*Required action*. In the entries below, find the lines that contain the word "agent" and copy them.

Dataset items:
►

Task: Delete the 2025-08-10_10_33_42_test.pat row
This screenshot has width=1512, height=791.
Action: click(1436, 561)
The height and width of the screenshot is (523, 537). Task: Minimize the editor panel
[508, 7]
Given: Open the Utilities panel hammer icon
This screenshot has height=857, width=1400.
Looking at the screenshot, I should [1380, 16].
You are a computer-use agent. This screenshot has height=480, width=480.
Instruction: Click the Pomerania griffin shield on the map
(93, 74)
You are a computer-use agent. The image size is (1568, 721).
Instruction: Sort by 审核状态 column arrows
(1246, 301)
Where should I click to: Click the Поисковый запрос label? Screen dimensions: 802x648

◄

*Result for this exercise*.
You are a computer-use agent. This screenshot has height=480, width=480.
You are a computer-use agent. The image size is (1568, 721).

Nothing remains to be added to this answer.